▸ DATA TO USE
····················

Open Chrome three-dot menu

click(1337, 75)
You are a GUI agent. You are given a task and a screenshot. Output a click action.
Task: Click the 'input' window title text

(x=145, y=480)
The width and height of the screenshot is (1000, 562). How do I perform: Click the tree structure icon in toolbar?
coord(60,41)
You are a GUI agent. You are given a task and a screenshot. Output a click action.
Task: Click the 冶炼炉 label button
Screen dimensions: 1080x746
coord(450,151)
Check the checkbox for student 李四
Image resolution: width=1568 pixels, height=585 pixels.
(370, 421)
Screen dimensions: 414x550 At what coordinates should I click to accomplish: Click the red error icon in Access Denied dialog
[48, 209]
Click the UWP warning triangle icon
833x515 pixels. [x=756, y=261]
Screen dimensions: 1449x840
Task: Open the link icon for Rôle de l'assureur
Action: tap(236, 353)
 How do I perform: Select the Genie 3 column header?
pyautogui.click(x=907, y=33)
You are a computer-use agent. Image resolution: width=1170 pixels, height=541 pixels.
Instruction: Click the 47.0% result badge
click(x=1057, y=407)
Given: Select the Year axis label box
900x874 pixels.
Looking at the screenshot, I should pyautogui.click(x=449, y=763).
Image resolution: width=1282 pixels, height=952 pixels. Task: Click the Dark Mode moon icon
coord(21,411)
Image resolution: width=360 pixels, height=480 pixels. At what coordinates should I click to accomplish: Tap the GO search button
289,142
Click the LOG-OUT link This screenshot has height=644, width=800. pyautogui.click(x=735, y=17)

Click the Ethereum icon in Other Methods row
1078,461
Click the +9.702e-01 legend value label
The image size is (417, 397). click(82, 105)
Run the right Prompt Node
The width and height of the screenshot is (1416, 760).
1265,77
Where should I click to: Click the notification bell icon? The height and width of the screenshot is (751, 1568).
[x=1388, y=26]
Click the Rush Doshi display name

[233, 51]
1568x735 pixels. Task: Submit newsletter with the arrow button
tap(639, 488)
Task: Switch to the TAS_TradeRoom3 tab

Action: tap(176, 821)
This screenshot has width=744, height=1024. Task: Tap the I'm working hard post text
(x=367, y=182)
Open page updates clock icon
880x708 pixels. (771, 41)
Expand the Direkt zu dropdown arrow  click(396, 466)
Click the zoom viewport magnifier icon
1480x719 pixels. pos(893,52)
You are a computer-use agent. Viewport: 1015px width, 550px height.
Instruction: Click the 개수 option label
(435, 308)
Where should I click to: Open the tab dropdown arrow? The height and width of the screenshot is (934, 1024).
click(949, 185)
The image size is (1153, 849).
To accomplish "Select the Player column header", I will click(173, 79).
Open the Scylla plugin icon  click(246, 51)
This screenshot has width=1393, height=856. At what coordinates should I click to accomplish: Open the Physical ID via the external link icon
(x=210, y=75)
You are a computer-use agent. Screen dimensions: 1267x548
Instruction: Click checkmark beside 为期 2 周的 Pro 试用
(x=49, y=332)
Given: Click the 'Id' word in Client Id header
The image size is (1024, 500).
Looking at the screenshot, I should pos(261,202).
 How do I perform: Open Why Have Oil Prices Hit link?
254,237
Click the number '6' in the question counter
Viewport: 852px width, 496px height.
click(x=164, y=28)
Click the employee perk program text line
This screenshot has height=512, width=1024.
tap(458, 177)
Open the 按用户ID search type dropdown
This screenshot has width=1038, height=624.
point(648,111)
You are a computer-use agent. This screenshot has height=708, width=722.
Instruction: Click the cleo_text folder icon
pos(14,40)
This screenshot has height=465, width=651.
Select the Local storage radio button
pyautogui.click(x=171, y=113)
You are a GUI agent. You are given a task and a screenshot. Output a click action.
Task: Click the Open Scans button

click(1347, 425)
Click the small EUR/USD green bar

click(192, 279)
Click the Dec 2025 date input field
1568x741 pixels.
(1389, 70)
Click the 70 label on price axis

····················

▸ ABOUT THIS TASK
Word for word, return each of the entries.

▸ RESULT OF THIS TASK
Open Chrome three-dot menu

click(1337, 75)
You are a GUI agent. You are given a task and a screenshot. Output a click action.
Task: Click the 'input' window title text

(x=145, y=480)
The width and height of the screenshot is (1000, 562). How do I perform: Click the tree structure icon in toolbar?
coord(60,41)
You are a GUI agent. You are given a task and a screenshot. Output a click action.
Task: Click the 冶炼炉 label button
Screen dimensions: 1080x746
coord(450,151)
Check the checkbox for student 李四
Image resolution: width=1568 pixels, height=585 pixels.
(370, 421)
Screen dimensions: 414x550 At what coordinates should I click to accomplish: Click the red error icon in Access Denied dialog
[48, 209]
Click the UWP warning triangle icon
833x515 pixels. [x=756, y=261]
Screen dimensions: 1449x840
Task: Open the link icon for Rôle de l'assureur
Action: tap(236, 353)
 How do I perform: Select the Genie 3 column header?
pyautogui.click(x=907, y=33)
You are a computer-use agent. Image resolution: width=1170 pixels, height=541 pixels.
Instruction: Click the 47.0% result badge
click(x=1057, y=407)
Given: Select the Year axis label box
900x874 pixels.
Looking at the screenshot, I should pyautogui.click(x=449, y=763).
Image resolution: width=1282 pixels, height=952 pixels. Task: Click the Dark Mode moon icon
coord(21,411)
Image resolution: width=360 pixels, height=480 pixels. At what coordinates should I click to accomplish: Tap the GO search button
289,142
Click the LOG-OUT link This screenshot has height=644, width=800. pyautogui.click(x=735, y=17)

Click the Ethereum icon in Other Methods row
1078,461
Click the +9.702e-01 legend value label
The image size is (417, 397). click(82, 105)
Run the right Prompt Node
The width and height of the screenshot is (1416, 760).
1265,77
Where should I click to: Click the notification bell icon? The height and width of the screenshot is (751, 1568).
[x=1388, y=26]
Click the Rush Doshi display name

[233, 51]
1568x735 pixels. Task: Submit newsletter with the arrow button
tap(639, 488)
Task: Switch to the TAS_TradeRoom3 tab

Action: tap(176, 821)
This screenshot has width=744, height=1024. Task: Tap the I'm working hard post text
(x=367, y=182)
Open page updates clock icon
880x708 pixels. (771, 41)
Expand the Direkt zu dropdown arrow  click(396, 466)
Click the zoom viewport magnifier icon
1480x719 pixels. pos(893,52)
You are a computer-use agent. Viewport: 1015px width, 550px height.
Instruction: Click the 개수 option label
(435, 308)
Where should I click to: Open the tab dropdown arrow? The height and width of the screenshot is (934, 1024).
click(949, 185)
The image size is (1153, 849).
To accomplish "Select the Player column header", I will click(173, 79).
Open the Scylla plugin icon  click(246, 51)
This screenshot has width=1393, height=856. At what coordinates should I click to accomplish: Open the Physical ID via the external link icon
(x=210, y=75)
You are a computer-use agent. Screen dimensions: 1267x548
Instruction: Click checkmark beside 为期 2 周的 Pro 试用
(x=49, y=332)
Given: Click the 'Id' word in Client Id header
The image size is (1024, 500).
Looking at the screenshot, I should pos(261,202).
 How do I perform: Open Why Have Oil Prices Hit link?
254,237
Click the number '6' in the question counter
Viewport: 852px width, 496px height.
click(x=164, y=28)
Click the employee perk program text line
This screenshot has height=512, width=1024.
tap(458, 177)
Open the 按用户ID search type dropdown
This screenshot has width=1038, height=624.
point(648,111)
You are a computer-use agent. This screenshot has height=708, width=722.
Instruction: Click the cleo_text folder icon
pos(14,40)
This screenshot has height=465, width=651.
Select the Local storage radio button
pyautogui.click(x=171, y=113)
You are a GUI agent. You are given a task and a screenshot. Output a click action.
Task: Click the Open Scans button

click(1347, 425)
Click the small EUR/USD green bar

click(192, 279)
Click the Dec 2025 date input field
1568x741 pixels.
(1389, 70)
Click the 70 label on price axis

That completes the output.